By Ismail Amin
This article was originally published by The Amin Law Group on March 6, 2023.
On March 1, 2023, the FDA’s Center for Drug Evaluation and Research (CDER) issued a discussion paper on the role of Artificial Intelligence (AI) in the context of drug manufacturing and the implications for “measurement, modeling, and control technologies used in pharmaceutical manufacturing” (FDA, 2023).
The discussion paper referenced Current Good Manufacturing Practice(s) (CGMP) regulations and the potential “ambiguities” and discrepancies that may arise when implementing AI for new drug products, under New Drug Application (NDA); Abbreviated New Drug Application(s) (ANDA); & Biologics License Application(s) (BLA). Interestingly, the paper acknowledged gaps in the current regulatory framework considering the rapid advancements in AI. It’s certainly inevitable AI will be implemented to varying degrees to speed up the manufacturing process, but it must be done so both safely and efficiently. Recent news has exuberantly highlighted the promise of AI, but it has also exposed its shortcomings.
To wit, the context of the CDER discussion paper was to invite industry discussion into the following areas:
- Cloud applications and their oversight of pharmaceutical manufacturing data and records.
Here, the emphasis relates to data integrity and quality with respect to third-party data management systems (located near the manufacturing site or far away). More specifically, while the current regulations allow manufacturers to utilize third parties for certain CGMP data management functions, existing agreements may have gaps “with respect to managing the risks of AI in the context of manufacturing monitoring and control.” Also, what about the cybersecurity implications of having third-party AI programs aggregating, controlling, and storing sensitive data? These implications must be addressed by manufacturers and third-party software firms alike.

Supplied records:
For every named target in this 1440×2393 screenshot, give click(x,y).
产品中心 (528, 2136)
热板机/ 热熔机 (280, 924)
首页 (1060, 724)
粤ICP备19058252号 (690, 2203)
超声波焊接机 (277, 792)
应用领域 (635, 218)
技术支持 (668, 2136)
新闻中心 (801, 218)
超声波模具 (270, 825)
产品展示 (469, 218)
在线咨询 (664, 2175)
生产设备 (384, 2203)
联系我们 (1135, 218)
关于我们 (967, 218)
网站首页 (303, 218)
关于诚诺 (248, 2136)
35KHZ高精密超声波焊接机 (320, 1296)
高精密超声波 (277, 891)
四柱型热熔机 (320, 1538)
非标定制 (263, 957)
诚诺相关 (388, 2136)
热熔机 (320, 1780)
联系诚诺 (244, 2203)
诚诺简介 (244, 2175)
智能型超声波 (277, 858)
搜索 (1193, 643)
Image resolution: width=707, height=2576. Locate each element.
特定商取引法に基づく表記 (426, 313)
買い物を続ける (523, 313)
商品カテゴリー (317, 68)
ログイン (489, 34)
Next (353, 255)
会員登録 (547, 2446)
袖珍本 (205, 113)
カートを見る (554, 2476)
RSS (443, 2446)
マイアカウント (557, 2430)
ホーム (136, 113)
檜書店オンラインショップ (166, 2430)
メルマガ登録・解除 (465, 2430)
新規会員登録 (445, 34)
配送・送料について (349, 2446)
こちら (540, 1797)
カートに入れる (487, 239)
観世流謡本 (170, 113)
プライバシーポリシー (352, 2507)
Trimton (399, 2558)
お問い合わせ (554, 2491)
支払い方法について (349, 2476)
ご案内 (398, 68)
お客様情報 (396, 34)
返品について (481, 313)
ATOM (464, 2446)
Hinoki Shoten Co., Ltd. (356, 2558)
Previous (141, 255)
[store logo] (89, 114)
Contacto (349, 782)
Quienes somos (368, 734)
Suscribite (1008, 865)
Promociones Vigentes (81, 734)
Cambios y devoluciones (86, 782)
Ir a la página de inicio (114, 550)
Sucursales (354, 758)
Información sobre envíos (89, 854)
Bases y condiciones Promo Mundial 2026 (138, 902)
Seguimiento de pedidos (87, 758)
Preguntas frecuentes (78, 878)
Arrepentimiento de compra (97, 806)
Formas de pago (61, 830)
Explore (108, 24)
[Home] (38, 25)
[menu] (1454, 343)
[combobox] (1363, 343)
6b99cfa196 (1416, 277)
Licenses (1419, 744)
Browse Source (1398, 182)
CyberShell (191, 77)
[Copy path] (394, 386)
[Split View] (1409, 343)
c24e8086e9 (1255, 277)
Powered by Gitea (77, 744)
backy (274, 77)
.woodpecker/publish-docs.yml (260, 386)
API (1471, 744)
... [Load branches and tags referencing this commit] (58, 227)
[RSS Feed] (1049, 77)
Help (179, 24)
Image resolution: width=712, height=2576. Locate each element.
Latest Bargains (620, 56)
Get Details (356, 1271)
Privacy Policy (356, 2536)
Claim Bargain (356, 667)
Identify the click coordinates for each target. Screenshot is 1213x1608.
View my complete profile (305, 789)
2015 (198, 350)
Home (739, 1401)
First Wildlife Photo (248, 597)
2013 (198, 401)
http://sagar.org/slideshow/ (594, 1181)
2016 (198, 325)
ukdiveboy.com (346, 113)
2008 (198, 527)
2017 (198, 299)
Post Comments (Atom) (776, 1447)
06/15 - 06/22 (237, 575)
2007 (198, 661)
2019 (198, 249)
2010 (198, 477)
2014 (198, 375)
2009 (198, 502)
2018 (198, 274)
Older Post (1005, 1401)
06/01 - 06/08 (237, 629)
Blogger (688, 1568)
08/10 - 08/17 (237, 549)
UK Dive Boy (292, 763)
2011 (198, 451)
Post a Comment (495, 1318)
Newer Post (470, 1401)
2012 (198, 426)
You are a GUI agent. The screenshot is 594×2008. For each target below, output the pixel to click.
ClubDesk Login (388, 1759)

Description of the task: Reproduce the part of the article on AI in drug manufacturing that opens with the words containing "Here, the emphasis" and closes with "software firms alike.". The listing is separate from the article on AI in drug manufacturing.

Solved exercise:
Here, the emphasis relates to data integrity and quality with respect to third-party data management systems (located near the manufacturing site or far away). More specifically, while the current regulations allow manufacturers to utilize third parties for certain CGMP data management functions, existing agreements may have gaps “with respect to managing the risks of AI in the context of manufacturing monitoring and control.” Also, what about the cybersecurity implications of having third-party AI programs aggregating, controlling, and storing sensitive data? These implications must be addressed by manufacturers and third-party software firms alike.